The CIA was passing money to the DRE leaders at the time, according
to an agency memo dated April 1963, found in the JFK Library in Boston.
The document shows that the Agency gave the Miami-based group $250,000
a year -- the equivalent of about $1.5 million annually in 2007 dollars.
The secret CIA files on Joannides may shed new light on what, if anything,
Joannides and other CIA officers in anti-Castro operations knew about
Oswald's activities and contacts before Kennedy was killed. In a July
2003 FOIA request, I asked for all records on Joannides' contacts
with and responsibilities for the DRE in 1962-64, as well as records
on his stint as liaison to the congressional investigation in 1978.
In the course of the lawsuit, the CIA admitted the existence of 33
still-secret documents in Joannides' administrative file. The CIA
refuses to release them in any form, claiming that the release of
even a single word would harm national security or violate someone's
privacy. Those records have been "denied in full."
The CIA denies any obligation to release JFK-related documents in
the Joannides files. "The JFK Assassination Records Act has no
applicability" to a FOIA request, according to a brief filed
by the agency this summer.
The agency also asserts that its operational files are exempt from
being searched under the terms of the 1984 CIA Information Act --
even though the JFK Records Act supersedes that law and contains no
exemption for the searching of operational files.
"The JFK statute is quite clear," stated Anna Nelson, a
former ARRB member and a professor at American University. "Every
agency had to search every file system for records relating to the
JFK assassination.
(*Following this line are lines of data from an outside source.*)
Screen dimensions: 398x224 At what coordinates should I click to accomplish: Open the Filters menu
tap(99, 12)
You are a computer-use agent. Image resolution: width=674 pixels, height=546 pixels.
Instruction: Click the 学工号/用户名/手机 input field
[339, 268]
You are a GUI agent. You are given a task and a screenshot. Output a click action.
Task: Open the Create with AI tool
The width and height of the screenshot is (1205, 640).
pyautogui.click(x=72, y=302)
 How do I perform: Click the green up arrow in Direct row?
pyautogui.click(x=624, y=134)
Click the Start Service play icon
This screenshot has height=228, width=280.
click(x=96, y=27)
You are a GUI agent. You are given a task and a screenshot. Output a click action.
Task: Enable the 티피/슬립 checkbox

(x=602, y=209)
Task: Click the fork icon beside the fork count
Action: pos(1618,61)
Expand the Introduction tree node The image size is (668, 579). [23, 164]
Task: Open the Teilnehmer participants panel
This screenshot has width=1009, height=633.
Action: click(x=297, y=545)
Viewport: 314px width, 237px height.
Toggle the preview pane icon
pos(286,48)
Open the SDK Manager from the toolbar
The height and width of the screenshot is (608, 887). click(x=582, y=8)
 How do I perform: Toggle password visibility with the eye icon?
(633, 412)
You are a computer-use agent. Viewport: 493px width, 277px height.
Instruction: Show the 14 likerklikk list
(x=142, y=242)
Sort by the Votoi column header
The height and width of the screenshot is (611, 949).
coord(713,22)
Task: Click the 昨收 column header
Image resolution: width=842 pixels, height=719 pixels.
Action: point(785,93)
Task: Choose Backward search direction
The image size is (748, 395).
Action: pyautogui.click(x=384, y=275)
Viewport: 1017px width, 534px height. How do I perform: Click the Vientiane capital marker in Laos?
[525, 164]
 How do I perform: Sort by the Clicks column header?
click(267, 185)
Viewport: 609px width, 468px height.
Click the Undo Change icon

Nothing in the statute excludes operational files.
Furthermore, the board guidelines are clear that files like the Joannides
file are a part of the assassination record. So the CIA is legally
bound to search those files and to report on what they found, even
if the documents aren't released."
In affidavits filed in support of the lawsuit, Nelson and John Tunheim,
federal judge and former ARRB chair, called on the CIA to release
the withheld documents. Former ARRB general counsel Jeremy Gunn stated
that the Joannides' material meets the ARRB's definition of "assassination-related."
Last year, federal judge Richard Leon upheld the CIA's decision to
withhold the records. In a September 2006 decision, Leon declared
there was "not one scintilla of evidence" that the information
in Joannides' files is related to Kennedy's assassination. Attorney
Truong urged the appellate court to uphold Leon's decision, saying
the agency's record search was "reasonable and responsive."
In March 2007, twenty-two authors published an open letter in the
/New York Review of Books <http://www.nybooks.com/articles/19931>/,
calling on National Archivist Allen Weinstein to take possession of
the Joannides files from the CIA, review them for genuinely sensitive
and private information, and release them to the public. Echoing similar
open letters in 2003 <http://www.nybooks.com/articles/16865>
and 2005 <http://www.nybooks.com/articles/18193>,
the JFK writers declared that Joannides' role in the assassination
story required full disclosure of his files.
The signatories included novelists Norman Mailer and Don DeLillo,
filmmaker Stone, anti-conspiratorial authors Vincent Bugliosi and
Gerald Posner and pro-conspiracy journalists Anthony Summers and David
Talbot -- an unusual display of consensus in such a hotly contested
subject. In response, Weinstein said that the Archives staff has met
with the CIA and discussed concerns related to the Joannides files
that remain at the agency. "We expect to receive a response from
the CIA in the near future," he wrote in August. Two months later,
the request is still pending. When it comes to obeying the law on
JFK records, the CIA is still considering its options.
A decision in Morley v. CIA is expected before the end of the year.